2 The procedure
2.1.1 The Eustachian tube is a narrow tube that connects the middle ear with the back of the nose. If it is blocked (does not open physiologically), symptoms such as muffled hearing, pain, a feeling of fullness in the ear, tinnitus or dizziness may occur. The Eustachian tube typically becomes blocked following the onset of an upper respiratory tract infection or allergic rhinitis. It is usually a temporary problem that resolves spontaneously, but sometimes symptoms persist and treatment is necessary. Long-term Eustachian tube dysfunction is associated with damage to the eardrum and middle-ear transformer mechanism.
2.1.2 Medical treatments include decongestants, oral and nasal steroids and antihistamines. Autoinflation is a technique whereby the Eustachian tube is reopened by raising the pressure in the nose. This can be achieved in several ways, including forced exhalation against a closed mouth and nose.
2.1.3 If troublesome Eustachian tube dysfunction persists, a tympanostomy tube (also known as a ventilation tube or grommet) may be inserted through a small incision: repeated tube insertions may be required. Special long-acting tubes are sometimes used but these are subject to crusting, infection, obstruction and permanent tympanic membrane perforation.
2.2.1 Balloon dilatation of the Eustachian tube is used in adults with the aim of widening the Eustachian tube and improving its function.
2.2.2 Preoperative tubomanometry is initially used to quantify the degree of Eustachian tube dysfunction. Balloon dilatation of the Eustachian tube is usually performed with the patient under general anaesthesia. A balloon catheter is introduced into the Eustachian tube via the nose, under transnasal endoscopic vision. Once the balloon is correctly positioned within the Eustachian tube, it is filled with saline up to a pressure of about 10 bars. Pressure is maintained for approximately 2 minutes. The balloon is then emptied and removed.
2.2.3 The aim is to dilate the Eustachian tube without structural damage.
Sections 2.3 and 2.4 describe efficacy and safety outcomes from the published literature that the Committee considered as part of the evidence about this procedure. For more detailed information on the evidence, see the overview.
2.3.1 A case series of 8 patients (a total of 13 treated Eustachian tubes) reported that the mean Eustachian tube score (range 0–10) improved from 1.08 at baseline to 4.15, 5.85 and 7.54 at follow-up of 1, 2 and 8 weeks postoperatively respectively (p < 0.05).

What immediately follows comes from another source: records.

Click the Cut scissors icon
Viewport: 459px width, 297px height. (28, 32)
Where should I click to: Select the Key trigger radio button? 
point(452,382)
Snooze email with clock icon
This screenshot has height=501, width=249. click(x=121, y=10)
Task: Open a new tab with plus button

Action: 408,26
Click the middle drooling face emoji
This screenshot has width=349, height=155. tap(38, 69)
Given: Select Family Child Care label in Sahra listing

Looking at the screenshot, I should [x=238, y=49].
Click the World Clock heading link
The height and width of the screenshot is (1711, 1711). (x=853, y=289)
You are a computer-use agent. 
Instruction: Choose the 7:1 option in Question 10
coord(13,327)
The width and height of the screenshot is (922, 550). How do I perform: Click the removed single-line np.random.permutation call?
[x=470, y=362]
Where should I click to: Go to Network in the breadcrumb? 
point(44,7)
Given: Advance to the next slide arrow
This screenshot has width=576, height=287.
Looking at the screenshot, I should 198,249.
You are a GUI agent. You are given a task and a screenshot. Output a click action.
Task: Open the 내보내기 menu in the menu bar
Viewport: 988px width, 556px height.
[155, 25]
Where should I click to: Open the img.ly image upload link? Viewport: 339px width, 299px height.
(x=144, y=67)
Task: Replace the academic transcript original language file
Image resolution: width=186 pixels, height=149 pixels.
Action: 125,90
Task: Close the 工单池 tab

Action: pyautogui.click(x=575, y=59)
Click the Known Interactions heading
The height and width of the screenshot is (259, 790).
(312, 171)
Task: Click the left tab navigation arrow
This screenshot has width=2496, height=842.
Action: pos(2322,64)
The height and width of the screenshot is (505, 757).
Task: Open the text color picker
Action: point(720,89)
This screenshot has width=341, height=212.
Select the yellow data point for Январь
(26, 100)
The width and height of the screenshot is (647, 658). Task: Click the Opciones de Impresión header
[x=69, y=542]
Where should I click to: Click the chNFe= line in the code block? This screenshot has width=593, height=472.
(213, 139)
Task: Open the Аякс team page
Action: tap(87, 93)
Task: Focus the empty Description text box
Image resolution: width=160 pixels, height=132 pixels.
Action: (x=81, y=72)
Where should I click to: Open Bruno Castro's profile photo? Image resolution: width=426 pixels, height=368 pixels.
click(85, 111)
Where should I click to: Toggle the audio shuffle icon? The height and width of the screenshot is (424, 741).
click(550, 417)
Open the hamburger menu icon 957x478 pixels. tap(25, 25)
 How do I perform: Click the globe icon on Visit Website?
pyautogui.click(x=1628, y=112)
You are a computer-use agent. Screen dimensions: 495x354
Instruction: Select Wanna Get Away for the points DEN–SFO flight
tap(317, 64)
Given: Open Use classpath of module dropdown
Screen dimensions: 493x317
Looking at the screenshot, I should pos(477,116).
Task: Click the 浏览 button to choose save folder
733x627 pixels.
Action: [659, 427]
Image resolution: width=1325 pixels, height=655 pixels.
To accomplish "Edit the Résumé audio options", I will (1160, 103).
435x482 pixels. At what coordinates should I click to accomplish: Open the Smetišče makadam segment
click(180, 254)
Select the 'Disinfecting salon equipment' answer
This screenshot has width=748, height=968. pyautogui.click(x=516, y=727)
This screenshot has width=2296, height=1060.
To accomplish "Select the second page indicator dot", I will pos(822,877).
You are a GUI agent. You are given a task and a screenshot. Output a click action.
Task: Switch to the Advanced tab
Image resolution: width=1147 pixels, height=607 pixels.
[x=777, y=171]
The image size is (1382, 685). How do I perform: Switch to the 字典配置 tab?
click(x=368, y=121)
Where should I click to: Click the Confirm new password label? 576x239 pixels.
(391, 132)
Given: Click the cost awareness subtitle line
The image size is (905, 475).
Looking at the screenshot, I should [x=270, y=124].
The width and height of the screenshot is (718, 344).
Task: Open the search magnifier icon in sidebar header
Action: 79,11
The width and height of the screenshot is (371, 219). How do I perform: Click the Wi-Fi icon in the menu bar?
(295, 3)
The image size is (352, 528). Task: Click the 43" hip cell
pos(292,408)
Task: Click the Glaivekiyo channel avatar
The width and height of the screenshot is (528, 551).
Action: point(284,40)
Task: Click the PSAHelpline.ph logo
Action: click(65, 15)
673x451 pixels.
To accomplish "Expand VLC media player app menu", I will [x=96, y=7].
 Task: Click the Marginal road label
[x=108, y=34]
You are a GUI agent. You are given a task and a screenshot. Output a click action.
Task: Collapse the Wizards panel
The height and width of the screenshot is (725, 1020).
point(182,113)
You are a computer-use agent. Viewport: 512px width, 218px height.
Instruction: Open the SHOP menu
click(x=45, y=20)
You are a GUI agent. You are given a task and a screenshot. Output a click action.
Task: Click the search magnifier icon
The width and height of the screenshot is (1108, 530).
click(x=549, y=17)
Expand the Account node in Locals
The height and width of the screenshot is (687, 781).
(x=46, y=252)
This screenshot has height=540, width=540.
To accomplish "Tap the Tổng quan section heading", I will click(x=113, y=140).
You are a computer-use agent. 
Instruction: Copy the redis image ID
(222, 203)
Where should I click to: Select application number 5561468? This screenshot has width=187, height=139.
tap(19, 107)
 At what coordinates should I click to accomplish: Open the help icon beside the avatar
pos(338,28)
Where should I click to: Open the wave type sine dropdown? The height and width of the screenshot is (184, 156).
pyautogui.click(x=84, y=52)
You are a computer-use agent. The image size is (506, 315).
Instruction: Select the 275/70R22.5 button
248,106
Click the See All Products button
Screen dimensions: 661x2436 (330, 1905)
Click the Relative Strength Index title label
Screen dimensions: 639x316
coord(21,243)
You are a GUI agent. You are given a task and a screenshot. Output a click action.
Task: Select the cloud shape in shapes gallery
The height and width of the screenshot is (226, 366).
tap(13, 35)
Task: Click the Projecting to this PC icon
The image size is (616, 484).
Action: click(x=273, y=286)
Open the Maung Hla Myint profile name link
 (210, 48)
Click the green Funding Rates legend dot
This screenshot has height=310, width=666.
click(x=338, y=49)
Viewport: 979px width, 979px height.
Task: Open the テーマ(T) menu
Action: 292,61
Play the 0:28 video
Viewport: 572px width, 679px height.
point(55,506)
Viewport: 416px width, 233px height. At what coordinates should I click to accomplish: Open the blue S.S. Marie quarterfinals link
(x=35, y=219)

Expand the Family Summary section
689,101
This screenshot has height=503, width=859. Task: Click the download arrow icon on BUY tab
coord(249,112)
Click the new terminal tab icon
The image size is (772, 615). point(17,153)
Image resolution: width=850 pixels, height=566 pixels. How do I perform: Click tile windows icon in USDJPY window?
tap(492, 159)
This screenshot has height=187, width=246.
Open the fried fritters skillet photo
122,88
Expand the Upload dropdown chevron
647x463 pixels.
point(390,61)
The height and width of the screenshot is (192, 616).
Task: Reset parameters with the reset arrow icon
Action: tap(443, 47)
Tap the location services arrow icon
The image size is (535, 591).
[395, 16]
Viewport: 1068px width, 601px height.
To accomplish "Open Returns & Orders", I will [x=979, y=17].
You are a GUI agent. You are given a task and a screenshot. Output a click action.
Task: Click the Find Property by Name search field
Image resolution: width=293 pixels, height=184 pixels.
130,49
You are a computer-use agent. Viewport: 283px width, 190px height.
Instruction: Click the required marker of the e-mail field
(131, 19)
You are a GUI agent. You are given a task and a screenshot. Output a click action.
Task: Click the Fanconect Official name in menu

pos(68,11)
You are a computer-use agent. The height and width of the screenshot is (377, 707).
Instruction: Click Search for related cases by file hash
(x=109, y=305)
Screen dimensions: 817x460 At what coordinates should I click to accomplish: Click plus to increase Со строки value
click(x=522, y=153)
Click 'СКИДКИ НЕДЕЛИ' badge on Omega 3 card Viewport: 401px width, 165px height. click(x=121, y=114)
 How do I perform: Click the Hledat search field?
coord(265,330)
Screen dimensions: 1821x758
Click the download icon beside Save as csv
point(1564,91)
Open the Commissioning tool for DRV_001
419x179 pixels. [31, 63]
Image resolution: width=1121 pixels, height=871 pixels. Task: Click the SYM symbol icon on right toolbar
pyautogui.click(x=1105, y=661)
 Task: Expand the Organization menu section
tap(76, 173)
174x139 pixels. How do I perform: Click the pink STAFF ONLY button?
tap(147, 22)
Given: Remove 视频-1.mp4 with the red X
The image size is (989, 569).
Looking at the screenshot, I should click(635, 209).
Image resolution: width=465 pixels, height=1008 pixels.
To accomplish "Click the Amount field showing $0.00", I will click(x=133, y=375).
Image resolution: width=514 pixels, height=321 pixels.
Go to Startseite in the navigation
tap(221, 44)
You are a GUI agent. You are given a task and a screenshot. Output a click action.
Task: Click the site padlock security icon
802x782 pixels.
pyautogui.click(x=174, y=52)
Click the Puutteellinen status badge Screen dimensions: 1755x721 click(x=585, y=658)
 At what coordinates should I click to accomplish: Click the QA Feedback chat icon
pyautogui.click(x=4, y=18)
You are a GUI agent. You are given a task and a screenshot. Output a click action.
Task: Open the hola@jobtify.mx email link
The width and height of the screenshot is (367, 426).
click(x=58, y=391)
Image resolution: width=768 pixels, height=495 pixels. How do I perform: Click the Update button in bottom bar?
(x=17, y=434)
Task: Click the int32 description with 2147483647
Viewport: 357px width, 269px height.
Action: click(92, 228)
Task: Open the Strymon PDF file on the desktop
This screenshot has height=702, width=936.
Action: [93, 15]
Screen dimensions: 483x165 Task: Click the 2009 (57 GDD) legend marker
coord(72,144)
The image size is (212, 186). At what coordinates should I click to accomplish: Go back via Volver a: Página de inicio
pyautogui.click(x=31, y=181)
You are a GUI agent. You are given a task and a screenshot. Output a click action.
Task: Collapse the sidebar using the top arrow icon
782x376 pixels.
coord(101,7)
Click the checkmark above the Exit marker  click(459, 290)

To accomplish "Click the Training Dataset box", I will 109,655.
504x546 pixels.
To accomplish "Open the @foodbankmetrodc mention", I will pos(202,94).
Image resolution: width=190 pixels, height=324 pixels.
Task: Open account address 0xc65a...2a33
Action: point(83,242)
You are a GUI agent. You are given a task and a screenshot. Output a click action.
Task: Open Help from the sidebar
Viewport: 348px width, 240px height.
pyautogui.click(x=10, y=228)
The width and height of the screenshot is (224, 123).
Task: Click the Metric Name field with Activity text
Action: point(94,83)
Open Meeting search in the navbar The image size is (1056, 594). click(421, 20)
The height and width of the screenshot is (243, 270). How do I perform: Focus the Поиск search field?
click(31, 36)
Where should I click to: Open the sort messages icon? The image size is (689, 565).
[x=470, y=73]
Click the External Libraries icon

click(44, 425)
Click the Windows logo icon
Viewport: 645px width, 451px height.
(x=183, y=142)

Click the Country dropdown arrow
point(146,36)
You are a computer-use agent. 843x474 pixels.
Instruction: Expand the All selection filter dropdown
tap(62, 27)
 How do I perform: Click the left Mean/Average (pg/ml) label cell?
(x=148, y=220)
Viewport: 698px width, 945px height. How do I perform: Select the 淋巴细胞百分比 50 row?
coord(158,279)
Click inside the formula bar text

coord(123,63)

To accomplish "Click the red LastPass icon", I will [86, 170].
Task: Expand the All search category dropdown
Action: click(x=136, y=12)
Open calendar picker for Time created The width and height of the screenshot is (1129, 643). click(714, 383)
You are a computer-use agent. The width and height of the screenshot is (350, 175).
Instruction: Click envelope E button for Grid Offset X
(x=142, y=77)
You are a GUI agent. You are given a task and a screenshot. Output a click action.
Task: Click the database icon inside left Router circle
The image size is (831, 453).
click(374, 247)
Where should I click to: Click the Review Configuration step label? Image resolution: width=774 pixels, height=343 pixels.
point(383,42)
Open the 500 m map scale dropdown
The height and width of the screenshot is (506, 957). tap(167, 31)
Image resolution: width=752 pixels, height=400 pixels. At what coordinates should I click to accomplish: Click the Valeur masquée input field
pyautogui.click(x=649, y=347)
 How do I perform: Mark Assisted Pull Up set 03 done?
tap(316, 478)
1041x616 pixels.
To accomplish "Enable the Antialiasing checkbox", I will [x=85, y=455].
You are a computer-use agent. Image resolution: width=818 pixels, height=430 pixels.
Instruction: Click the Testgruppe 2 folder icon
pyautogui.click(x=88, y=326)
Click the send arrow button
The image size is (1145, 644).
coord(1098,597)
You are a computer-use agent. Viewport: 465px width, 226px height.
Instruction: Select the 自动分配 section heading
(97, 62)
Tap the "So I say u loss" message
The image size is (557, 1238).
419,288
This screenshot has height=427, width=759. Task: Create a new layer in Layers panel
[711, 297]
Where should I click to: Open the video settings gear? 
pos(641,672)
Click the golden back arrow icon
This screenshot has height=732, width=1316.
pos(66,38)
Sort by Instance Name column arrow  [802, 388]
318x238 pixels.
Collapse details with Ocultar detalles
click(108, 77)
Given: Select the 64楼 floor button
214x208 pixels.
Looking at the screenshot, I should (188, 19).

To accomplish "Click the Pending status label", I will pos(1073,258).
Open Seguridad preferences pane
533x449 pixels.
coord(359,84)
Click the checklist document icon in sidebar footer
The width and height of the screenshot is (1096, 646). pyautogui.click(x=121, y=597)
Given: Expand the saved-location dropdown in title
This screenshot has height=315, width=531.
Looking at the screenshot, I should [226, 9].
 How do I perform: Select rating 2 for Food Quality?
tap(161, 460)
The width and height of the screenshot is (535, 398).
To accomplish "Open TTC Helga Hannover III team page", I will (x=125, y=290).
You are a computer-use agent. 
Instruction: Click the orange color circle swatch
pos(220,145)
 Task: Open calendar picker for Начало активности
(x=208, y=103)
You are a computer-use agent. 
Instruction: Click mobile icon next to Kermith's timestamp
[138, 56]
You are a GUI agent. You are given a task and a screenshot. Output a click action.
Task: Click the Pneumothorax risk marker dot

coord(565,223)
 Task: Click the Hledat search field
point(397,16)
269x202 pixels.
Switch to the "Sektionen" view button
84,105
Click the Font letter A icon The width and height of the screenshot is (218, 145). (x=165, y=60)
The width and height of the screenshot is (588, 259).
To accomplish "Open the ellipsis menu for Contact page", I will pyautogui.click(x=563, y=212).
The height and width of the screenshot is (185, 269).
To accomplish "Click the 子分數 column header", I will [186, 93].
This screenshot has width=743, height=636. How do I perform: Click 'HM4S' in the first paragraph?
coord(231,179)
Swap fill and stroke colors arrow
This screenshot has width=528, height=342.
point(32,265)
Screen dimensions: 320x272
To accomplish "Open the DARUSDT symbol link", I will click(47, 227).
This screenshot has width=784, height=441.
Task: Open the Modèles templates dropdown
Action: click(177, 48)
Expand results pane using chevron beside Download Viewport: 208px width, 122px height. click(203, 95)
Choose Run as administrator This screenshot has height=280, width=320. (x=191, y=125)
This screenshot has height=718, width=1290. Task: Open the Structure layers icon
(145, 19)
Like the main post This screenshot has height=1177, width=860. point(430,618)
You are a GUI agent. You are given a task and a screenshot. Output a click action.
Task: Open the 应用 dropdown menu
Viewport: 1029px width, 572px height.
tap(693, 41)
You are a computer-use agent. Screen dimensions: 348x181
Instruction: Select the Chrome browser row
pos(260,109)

2.3.2 A case series of 30 patients (a total of 53 treated Eustachian tubes) reported that 60% of patients felt that their aural fullness had resolved (follow-up not stated).
2.3.3 The Specialist Advisers listed key efficacy outcomes as improvement of tubal function, resolution of symptoms, and fluid drainage from the middle ear.
2.4.1 The case series of 8 patients reported that there were no intraoperative or postoperative complications.
2.4.2 A case series of 30 patients reported that no patients had any postoperative pain, hearing loss or infection. A case series of 11 patients reported that the procedures were well tolerated, without pain or complications.
2.4.3 The Specialist Advisers listed adverse events reported in the literature as mucosal tears in the cartilaginous portion of the Eustachian tube. They considered theoretical adverse events to include rupture of the internal carotid artery, permanent conductive hearing loss, damage to the Eustachian tube, scarring, stenosis, ear infection and pain.